El viceministro sirio de Relaciones Exteriores, Faisal Mekdad, advirtió que cualquier ataque contra territorio sirio con el pretexto de combatir el terrorismo sin la aprobación del Gobierno será considerado una agresión.
Sostuvo que para acabar con el terrorismo hay que respetar la independencia y la soberanía de los Estados y la coordinación con sus autoridades.
«El uso del tema del terrorismo para crear alianzas apunta al logro de propósitos geopolíticos y no tiene nada que ver con la lucha contra el terrorismo», señaló el vicecanciller en alusión a la coalición impulsada por Washington.
Mekdad destacó la necesidad de coordinar con las autoridades de Damasco y Bagdad la lucha contra la organización extremista Estado Islámico (EI).
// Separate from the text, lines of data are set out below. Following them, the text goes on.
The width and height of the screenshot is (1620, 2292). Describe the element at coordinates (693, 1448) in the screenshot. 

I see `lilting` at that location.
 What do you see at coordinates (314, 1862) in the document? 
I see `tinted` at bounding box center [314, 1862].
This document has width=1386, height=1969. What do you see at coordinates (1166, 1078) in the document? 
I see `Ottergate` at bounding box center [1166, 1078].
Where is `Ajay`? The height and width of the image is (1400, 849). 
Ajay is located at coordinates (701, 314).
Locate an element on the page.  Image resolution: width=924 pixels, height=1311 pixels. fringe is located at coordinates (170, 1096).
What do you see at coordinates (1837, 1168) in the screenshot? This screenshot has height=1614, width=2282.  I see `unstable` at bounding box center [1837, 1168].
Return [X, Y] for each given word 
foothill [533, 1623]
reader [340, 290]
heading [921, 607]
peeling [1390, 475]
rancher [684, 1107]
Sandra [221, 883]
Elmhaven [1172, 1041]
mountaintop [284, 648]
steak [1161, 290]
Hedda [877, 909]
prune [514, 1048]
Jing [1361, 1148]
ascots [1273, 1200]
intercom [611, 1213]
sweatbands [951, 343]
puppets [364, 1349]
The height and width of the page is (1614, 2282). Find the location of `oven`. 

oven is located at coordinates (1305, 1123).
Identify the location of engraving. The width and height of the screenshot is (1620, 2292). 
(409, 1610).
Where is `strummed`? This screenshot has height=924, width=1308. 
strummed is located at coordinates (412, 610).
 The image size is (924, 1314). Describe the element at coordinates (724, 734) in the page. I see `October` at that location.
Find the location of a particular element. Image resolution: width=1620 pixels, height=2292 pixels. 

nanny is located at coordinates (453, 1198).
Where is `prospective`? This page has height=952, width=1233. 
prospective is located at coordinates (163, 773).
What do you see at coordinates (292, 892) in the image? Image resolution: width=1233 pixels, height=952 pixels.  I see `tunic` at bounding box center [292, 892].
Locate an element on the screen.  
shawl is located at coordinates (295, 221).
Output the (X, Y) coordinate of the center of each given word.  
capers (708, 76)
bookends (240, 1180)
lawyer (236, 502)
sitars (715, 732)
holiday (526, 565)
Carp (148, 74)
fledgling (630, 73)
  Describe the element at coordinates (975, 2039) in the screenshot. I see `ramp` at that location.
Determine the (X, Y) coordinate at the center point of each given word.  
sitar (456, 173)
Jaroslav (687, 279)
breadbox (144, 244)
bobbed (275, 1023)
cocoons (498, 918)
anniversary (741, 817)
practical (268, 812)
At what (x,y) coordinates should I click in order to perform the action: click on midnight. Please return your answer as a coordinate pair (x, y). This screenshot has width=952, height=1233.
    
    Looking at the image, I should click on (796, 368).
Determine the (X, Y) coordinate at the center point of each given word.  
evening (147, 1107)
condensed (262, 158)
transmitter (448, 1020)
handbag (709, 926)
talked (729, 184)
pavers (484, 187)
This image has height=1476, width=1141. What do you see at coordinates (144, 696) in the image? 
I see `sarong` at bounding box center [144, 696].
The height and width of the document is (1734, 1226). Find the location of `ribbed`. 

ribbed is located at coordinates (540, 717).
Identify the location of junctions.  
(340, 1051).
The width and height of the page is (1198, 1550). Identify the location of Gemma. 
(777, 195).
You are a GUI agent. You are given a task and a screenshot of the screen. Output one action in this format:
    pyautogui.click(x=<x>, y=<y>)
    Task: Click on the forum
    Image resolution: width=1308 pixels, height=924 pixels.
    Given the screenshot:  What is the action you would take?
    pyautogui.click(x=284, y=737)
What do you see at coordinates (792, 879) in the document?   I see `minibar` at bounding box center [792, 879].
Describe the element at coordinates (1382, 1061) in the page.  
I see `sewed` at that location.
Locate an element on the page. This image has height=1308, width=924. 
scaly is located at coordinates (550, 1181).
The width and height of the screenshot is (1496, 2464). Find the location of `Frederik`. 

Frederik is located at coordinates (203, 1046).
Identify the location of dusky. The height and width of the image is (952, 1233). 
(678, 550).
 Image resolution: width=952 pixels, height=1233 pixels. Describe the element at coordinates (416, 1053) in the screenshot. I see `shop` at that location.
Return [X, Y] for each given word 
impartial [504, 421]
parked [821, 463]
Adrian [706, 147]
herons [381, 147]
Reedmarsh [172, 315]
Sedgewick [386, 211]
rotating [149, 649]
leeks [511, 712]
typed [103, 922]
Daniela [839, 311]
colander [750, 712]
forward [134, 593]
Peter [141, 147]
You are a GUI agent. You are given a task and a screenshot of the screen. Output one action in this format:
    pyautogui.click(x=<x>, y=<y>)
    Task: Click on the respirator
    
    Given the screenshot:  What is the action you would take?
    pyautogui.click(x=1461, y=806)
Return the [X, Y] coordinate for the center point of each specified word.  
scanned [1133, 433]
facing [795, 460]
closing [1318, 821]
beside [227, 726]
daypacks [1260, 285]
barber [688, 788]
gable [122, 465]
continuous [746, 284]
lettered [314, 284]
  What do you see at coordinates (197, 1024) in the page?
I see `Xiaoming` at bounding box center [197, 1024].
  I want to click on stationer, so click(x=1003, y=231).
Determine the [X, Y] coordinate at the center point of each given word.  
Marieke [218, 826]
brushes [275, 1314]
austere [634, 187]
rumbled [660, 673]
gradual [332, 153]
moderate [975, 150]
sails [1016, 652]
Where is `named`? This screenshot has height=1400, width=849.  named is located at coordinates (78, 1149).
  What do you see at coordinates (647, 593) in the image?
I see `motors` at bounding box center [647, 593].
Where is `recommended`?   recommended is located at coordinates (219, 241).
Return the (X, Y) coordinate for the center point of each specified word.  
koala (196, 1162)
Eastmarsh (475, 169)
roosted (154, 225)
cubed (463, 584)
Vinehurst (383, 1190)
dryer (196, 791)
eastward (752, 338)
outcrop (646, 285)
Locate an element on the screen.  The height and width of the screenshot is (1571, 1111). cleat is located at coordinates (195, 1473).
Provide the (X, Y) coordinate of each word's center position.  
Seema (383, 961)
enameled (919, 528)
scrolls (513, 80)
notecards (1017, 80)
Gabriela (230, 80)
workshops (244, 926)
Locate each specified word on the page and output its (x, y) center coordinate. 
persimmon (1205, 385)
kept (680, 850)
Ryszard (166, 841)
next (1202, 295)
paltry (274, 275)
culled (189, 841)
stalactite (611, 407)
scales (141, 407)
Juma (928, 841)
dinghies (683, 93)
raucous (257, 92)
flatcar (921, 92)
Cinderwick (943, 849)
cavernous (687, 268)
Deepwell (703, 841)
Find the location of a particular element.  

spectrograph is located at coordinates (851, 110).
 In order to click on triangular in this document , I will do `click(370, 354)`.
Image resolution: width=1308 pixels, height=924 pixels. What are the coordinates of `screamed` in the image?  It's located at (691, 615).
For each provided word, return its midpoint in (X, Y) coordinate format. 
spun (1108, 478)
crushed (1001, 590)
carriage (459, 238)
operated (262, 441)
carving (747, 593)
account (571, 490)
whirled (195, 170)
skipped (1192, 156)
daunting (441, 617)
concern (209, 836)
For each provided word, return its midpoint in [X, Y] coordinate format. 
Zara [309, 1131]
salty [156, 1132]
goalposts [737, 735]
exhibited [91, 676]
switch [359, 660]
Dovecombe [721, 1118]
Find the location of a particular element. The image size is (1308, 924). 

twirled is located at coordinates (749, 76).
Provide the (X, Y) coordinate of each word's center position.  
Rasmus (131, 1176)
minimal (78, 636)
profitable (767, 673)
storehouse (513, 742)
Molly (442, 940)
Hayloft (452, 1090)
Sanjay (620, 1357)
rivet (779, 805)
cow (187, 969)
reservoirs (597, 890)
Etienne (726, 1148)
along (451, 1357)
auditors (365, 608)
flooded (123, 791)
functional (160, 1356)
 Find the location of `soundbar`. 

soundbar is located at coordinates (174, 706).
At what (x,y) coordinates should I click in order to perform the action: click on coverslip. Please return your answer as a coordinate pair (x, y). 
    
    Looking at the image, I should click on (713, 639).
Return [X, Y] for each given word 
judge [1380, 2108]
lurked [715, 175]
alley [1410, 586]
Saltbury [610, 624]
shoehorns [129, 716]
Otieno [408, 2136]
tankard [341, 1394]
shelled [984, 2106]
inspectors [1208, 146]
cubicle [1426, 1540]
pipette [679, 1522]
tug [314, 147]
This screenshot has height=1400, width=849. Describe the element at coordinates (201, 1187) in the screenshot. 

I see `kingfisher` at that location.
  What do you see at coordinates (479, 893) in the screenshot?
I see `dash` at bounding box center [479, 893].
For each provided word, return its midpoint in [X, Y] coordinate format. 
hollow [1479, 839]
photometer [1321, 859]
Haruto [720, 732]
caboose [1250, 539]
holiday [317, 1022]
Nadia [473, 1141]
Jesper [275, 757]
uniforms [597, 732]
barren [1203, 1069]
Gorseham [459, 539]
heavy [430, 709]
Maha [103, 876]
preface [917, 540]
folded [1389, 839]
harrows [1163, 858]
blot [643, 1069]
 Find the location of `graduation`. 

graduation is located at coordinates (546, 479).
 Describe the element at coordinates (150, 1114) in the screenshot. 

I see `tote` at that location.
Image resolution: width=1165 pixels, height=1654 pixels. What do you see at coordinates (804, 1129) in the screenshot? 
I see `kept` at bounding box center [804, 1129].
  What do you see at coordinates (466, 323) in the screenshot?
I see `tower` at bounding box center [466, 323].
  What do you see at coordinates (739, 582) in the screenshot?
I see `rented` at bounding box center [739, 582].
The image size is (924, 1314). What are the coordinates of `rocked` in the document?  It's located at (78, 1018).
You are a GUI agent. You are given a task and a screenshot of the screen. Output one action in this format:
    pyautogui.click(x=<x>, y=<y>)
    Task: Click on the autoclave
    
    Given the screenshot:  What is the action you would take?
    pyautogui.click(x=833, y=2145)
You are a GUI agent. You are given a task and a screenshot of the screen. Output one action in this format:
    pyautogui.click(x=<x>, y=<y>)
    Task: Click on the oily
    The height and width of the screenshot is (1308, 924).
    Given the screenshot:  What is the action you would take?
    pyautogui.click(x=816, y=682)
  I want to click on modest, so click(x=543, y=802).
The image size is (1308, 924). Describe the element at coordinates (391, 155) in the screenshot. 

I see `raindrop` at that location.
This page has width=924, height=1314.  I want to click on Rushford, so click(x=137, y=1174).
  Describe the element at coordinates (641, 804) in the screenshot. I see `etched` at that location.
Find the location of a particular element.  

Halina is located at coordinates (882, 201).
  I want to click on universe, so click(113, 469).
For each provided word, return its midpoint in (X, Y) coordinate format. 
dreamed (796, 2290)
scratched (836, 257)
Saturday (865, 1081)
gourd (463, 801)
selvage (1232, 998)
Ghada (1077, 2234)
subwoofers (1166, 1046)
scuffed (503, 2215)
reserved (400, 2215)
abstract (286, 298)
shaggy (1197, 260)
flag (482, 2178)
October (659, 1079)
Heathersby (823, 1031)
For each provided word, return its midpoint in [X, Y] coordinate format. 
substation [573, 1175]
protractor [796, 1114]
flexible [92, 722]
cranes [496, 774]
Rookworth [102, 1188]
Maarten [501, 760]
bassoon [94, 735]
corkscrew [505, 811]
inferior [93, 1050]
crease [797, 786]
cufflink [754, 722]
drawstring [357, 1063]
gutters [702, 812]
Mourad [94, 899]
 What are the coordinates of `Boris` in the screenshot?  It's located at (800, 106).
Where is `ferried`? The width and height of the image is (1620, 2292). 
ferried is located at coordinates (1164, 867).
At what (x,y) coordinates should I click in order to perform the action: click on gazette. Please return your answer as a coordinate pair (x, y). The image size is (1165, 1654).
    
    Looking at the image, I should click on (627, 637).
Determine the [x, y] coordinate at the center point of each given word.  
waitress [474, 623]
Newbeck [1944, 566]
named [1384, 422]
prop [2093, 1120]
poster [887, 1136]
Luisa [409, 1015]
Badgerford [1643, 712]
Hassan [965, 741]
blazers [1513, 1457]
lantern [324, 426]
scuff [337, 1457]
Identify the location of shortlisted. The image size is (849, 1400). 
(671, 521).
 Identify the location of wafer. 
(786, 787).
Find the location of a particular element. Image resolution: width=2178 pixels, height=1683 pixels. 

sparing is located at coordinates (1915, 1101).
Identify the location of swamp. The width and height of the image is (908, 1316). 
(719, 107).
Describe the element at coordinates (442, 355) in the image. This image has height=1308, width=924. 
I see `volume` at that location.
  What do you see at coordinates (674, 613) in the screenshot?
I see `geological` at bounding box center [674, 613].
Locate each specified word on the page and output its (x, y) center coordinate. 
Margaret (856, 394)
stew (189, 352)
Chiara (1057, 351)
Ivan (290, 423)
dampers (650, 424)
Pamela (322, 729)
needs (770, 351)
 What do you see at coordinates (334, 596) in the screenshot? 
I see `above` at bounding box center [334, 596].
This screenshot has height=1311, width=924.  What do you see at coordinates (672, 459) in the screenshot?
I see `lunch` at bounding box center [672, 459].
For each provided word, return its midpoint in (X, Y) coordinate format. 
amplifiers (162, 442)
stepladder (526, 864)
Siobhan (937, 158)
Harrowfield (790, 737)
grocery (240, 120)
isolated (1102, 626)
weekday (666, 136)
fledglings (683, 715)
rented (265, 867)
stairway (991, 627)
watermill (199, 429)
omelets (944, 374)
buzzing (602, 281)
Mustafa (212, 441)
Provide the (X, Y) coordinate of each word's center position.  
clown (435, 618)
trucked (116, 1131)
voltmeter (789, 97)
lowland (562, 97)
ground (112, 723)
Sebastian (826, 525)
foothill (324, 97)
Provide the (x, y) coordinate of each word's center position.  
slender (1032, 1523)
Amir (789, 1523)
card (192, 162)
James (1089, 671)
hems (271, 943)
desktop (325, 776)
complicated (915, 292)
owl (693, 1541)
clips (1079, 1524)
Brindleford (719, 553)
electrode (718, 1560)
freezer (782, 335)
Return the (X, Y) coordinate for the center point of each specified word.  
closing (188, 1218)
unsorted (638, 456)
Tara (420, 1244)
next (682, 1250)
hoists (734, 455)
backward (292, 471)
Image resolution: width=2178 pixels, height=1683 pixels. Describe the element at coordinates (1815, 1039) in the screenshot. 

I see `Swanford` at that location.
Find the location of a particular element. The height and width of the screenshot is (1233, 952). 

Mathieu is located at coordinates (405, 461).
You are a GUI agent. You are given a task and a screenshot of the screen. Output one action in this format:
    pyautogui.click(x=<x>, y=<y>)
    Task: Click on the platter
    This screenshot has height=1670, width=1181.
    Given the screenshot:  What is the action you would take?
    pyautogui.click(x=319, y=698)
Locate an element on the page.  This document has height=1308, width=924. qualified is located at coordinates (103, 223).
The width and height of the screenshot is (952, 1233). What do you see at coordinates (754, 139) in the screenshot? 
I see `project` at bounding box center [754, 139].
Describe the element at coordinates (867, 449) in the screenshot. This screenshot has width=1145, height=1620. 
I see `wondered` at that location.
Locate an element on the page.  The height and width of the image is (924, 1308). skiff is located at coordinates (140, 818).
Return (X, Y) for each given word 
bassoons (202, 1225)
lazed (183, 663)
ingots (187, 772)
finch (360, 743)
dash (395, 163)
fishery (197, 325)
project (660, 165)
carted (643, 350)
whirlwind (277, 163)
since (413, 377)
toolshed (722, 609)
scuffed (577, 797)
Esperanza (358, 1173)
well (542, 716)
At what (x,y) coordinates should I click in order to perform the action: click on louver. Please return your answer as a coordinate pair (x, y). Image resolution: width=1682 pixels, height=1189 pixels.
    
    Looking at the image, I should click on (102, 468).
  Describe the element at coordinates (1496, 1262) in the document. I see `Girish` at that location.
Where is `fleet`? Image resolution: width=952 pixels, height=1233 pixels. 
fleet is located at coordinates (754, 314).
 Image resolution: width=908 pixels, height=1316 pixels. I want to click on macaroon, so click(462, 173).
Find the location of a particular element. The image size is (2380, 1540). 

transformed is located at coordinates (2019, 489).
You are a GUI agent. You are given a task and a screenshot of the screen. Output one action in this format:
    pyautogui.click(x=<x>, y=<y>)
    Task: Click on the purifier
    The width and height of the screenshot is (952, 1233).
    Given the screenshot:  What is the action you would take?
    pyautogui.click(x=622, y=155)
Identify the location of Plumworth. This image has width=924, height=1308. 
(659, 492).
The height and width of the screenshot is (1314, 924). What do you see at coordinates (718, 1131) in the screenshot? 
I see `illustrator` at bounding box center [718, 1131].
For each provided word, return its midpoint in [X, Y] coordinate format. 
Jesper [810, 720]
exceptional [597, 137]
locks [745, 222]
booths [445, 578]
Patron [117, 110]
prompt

Denunció que el respaldo brindado a los extremistas por parte de Francia, Gran Bretaña, Estados Unidos, Turquía, Qatar y Arabia Saudita permitió el surgimiento del EI y del Frente al Nusra, brazo de Al Qaeda en Siria.
Esta semana, el presidente estadounidense, Barack Obama, anunció la intensificación de los ataques aéreos contra posiciones del EI en Iraq y Siria.